Assignment:
Every line of the data below that holds the string "will" needs to be reported.

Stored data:
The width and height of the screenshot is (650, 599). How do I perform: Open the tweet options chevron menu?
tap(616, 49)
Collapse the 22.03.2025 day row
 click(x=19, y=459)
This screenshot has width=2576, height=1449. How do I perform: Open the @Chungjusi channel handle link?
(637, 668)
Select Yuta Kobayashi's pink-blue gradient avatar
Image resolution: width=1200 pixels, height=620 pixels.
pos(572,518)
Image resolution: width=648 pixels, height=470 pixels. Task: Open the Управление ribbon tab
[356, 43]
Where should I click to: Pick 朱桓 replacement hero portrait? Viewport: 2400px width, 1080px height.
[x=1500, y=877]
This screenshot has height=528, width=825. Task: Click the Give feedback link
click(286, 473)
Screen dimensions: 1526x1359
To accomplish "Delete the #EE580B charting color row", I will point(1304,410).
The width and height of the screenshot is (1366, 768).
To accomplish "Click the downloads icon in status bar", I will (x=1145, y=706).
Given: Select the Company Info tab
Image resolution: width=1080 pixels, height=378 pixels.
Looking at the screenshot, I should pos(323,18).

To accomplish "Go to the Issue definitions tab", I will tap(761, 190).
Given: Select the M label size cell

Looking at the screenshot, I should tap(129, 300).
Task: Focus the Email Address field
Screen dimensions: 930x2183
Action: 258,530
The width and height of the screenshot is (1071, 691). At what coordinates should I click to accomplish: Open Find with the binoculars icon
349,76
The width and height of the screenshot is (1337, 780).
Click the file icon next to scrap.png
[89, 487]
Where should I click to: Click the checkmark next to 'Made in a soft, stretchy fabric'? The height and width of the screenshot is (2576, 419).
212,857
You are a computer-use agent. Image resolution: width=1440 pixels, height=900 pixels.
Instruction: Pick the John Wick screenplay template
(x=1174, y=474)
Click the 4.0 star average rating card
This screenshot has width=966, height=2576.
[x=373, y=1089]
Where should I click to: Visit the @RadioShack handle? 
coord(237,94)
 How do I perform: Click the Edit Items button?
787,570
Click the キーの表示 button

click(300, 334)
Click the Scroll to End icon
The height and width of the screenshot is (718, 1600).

Answer box:
To accomplish "Delete the #EE580B charting color row", I will point(1304,410).
To accomplish "Click the downloads icon in status bar", I will (x=1145, y=706).
To accomplish "Go to the Issue definitions tab", I will tap(761, 190).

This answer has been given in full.